Tuesday, June 12, 2007

I just ripped off something

that is causing me more pain than I've experienced in years. I wish i could write everything here, but I can't because you all know me. But I'm going to write more freely than I normally would, despite the fact that all of this is secret.

I had to cut someone out of my life that I love dearly. I am inconsolable right now, unable to not be on the verge of crying, but knowing that it's something I had to do at least for now. And knowing that I have some serious problems that I can't fix and probably never will.

This is all about my inability to forgive and a connection that interferes in my life and marriage. It's about wanting things I don't and can't have, and a lot of bad water under the bridge. Making it worse, I'm alone experiencing all of this and it was never that big of a deal for them.

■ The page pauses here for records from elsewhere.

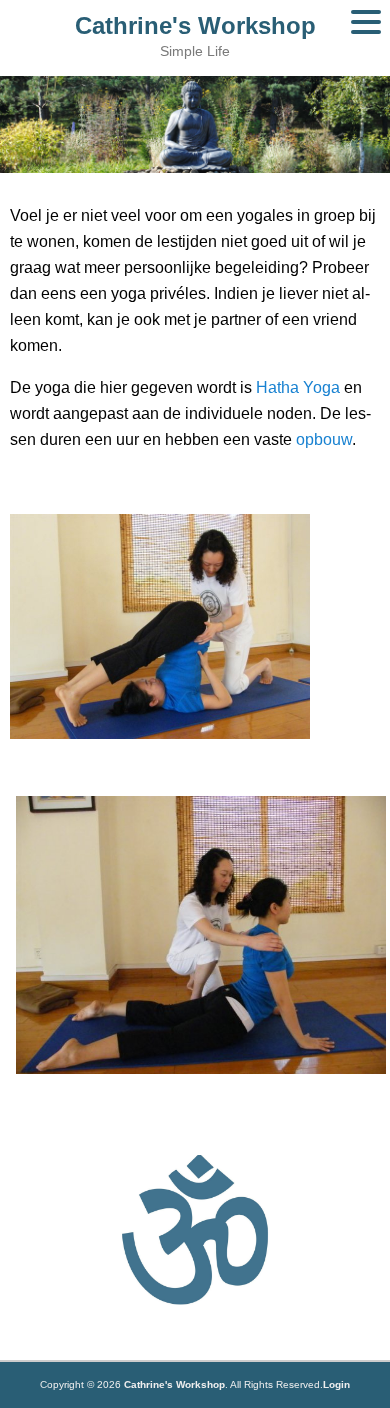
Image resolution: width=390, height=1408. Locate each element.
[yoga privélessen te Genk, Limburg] (195, 935)
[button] (366, 22)
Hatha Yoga (300, 387)
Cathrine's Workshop (195, 25)
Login (336, 1384)
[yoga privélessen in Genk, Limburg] (160, 735)
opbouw (324, 439)
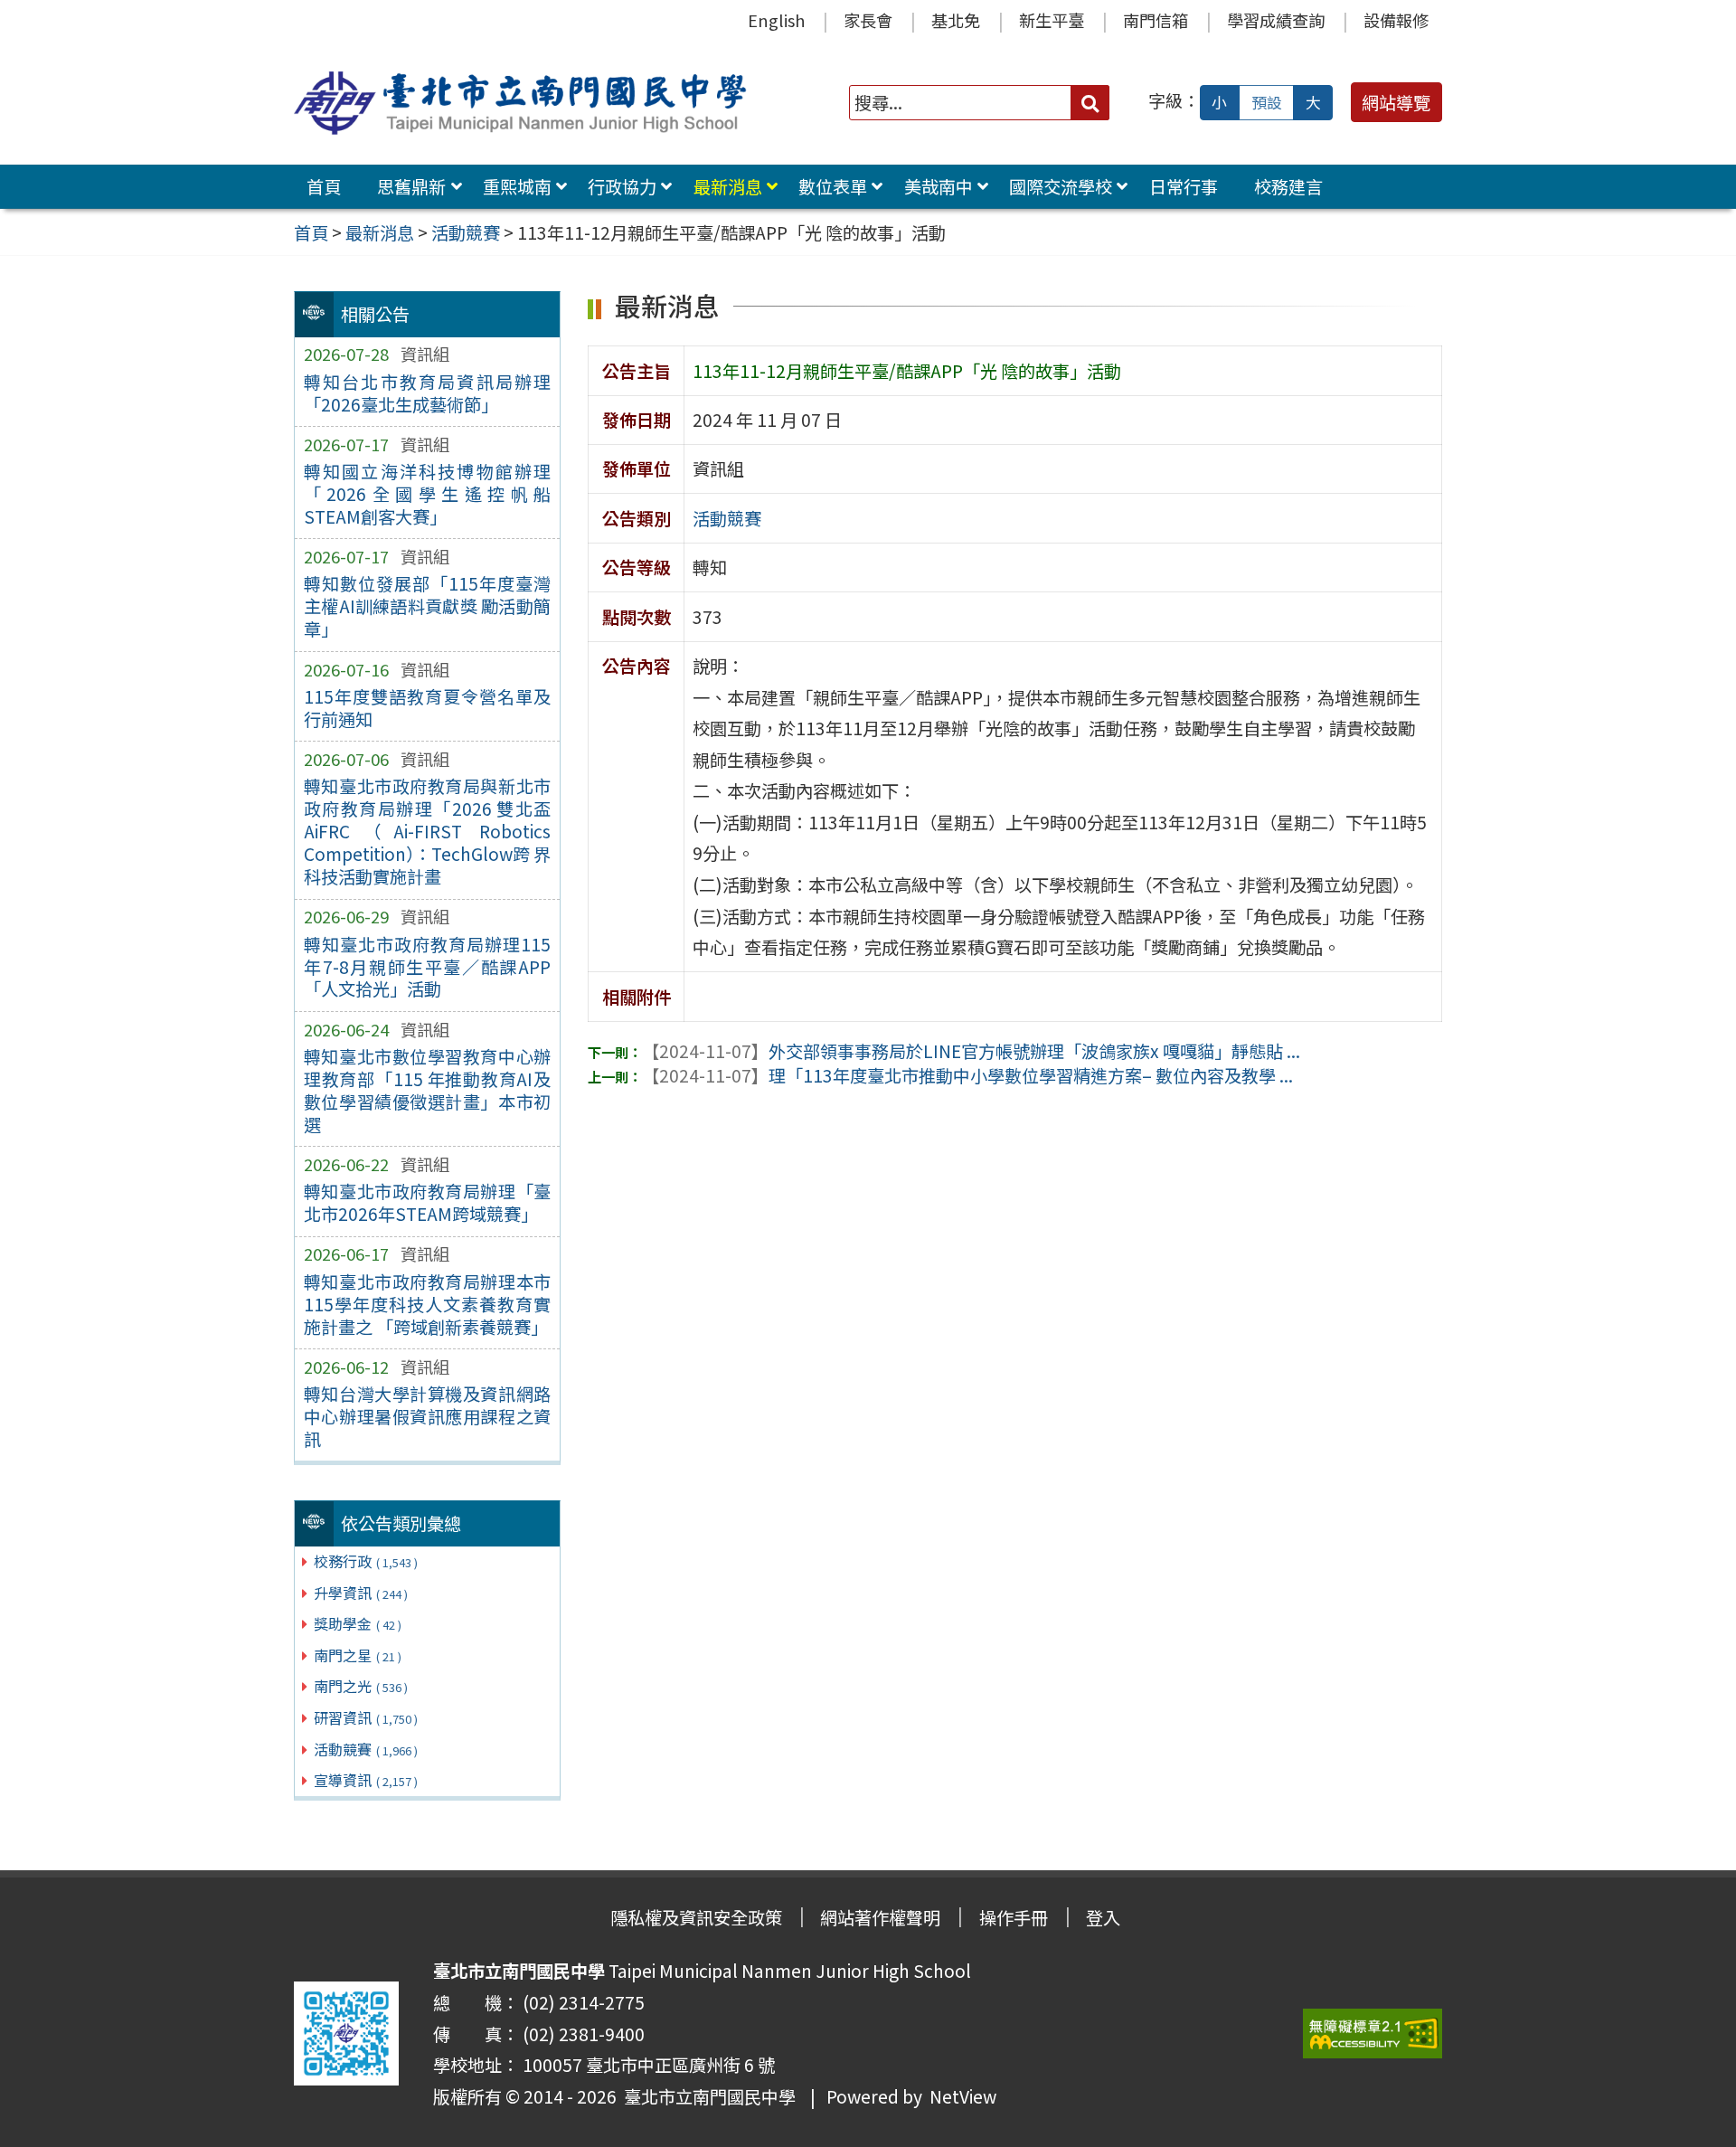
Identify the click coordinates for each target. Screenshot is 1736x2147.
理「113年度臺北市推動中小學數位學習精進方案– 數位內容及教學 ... (967, 1075)
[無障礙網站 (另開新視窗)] (1372, 2033)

I continue to struggle with rejection. People that have rejected me have more power over me than anyone else. My desperate desire to be accepted leads me to open up most readily to people that can hurt me the most. As I mature, "mean people" like that are not as common.

But I'm going off on a tangent. The truth is, I feel like I broke up with someone and the relationship wasn't bad. I feel like I'm in a circle and there is no possible way for anything to be okay. I also feel unresolved and want to ask why, why, why and what. But i can't and there's not openness there anyway.

I'm incredibly sad today and will be for a long time. Please don't ask me about this too much. I don't want to talk about it. It has nothing to do with anyone that reads this blog. And if you have it all figured out, please don't judge me on any actions now or in the future. I am a messed up, horrible person that continues to struggle, every single day, with being normal and staying in line with the life I've created.

1 Comments:

At 9:10 PM, Anonymous Anonymous said...

I'm with you in this, as much as you need me and whenever you need me.